Network Operating System for a Linux-Like File Server » Early Networking History » Network Operating System for a Linux-Like File Server

The lab I joined during my studies at the University of Ljubljana ran an interesting project for a local IT manufacturer: they developed a Z80-based computer and wrote a clone of the CP/M operating system. They knew I developed a LAN solution a few years earlier, and pulled me in when their customer wanted to add LAN functionality to their CP/M clone.

Ethernet chips were way too expensive in those days, but someone (Intel?) had a chipset that worked with 8-bit microprocessors and offered 2 Mbps (or so) on coax cables. We developed our own NICs using that chipset, got a 10MB hard drive, and were thus ready to build our file server.

Based on the instabilities I experienced when trying to persuade CP/M to work in multi-user environment we decided to use a central file server instead of peer-to-peer networking, and it made perfect sense (or not) to write an operating system from scratch.

The networking concepts were the same; we’d redirect file system calls to the server (similar to what NFS or SMB/CIFS do these days, but much simpler). However, we decided to build the file server operating system, file system, and user management (including file protection) from scratch based on concepts we gleaned from early Unix implementations.

It might have been possible to use Xenix or Minix, but Unix-like operating systems were written in C even in those days, resulting in bloated code (as compared to our hand-crafted assembly language code).

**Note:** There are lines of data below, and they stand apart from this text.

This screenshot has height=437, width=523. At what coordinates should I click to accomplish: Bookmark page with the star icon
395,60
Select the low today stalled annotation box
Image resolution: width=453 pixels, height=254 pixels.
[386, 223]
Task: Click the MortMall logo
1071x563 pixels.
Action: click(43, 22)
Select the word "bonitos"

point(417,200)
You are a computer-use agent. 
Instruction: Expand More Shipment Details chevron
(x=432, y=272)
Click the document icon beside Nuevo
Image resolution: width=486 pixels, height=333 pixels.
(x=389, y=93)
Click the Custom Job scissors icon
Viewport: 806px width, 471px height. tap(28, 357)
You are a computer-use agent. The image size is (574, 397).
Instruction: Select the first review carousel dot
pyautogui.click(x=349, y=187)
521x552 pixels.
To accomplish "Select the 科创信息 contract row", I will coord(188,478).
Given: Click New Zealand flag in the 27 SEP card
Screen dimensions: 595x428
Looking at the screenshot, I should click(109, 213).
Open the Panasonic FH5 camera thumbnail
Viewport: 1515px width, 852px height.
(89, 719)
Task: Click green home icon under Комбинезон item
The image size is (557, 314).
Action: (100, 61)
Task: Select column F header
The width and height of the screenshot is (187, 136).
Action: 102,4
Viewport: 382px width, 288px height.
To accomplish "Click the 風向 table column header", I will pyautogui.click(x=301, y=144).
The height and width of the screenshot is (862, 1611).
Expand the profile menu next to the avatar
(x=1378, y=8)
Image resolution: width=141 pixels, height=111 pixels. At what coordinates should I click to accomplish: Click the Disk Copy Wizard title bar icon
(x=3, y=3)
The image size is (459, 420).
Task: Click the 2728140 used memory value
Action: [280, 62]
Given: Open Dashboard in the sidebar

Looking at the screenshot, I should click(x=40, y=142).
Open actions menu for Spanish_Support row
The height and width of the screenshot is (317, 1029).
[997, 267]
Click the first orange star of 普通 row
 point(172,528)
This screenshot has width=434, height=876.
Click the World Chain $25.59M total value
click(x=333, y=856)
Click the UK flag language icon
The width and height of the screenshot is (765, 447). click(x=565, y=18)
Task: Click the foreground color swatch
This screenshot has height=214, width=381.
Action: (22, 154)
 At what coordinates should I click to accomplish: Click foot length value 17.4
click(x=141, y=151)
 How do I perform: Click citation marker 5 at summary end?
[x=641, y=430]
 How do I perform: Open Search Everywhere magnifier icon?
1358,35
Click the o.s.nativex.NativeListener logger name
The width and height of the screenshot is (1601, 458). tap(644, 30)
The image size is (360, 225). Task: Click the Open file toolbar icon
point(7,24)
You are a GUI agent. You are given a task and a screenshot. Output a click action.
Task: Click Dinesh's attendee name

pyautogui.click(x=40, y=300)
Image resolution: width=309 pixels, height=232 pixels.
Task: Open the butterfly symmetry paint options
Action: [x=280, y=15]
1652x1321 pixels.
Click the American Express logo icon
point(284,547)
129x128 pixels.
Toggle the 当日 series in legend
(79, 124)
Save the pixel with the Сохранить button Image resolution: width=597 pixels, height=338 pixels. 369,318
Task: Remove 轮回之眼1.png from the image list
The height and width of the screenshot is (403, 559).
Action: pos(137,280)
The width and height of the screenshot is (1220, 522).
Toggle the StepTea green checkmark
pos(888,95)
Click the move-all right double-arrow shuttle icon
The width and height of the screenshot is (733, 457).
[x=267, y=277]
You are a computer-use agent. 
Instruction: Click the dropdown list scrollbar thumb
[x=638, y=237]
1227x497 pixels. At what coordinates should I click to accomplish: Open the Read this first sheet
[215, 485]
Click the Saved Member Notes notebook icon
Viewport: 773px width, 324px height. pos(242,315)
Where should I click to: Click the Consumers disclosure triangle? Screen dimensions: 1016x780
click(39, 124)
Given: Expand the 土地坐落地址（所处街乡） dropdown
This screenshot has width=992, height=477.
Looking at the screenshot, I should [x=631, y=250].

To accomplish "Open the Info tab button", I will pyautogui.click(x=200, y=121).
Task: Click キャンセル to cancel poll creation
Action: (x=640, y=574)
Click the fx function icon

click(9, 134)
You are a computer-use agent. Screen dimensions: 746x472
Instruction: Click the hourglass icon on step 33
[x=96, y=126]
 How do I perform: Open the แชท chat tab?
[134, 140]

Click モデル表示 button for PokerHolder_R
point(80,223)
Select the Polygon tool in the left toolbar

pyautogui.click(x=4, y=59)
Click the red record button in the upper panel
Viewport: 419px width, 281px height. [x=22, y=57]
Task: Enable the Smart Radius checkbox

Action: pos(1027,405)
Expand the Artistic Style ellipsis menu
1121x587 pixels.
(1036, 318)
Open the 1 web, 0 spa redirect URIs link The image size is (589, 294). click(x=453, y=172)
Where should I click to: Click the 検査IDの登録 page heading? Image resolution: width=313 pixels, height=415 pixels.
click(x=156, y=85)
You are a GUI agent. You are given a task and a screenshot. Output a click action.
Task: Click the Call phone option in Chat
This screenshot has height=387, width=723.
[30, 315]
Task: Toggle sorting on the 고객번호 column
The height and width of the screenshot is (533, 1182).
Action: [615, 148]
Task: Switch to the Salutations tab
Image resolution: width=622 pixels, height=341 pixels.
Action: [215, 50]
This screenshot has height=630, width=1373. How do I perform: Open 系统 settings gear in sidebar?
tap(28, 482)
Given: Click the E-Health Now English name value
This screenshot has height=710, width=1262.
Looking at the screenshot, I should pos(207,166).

As we started from scratch, I could replace the flat file system used by CP/M with a modern hierarchical file system, but you couldn’t use it directly from the CP/M clients as its operating system (and all software written for CP/M) didn’t support subdirectories. Yet again, we solved the problem using logical disks: you’d map a directory to a logical disk to access it from any CP/M program. A friend of mine wrote Unix-like file-handling utilities (ls, cwd, pwd, mkdir, rmdir…) in Turbo Pascal and we were good to go.

Yes, it worked. No, it never took off. I don’t think we ever got to a production deployment.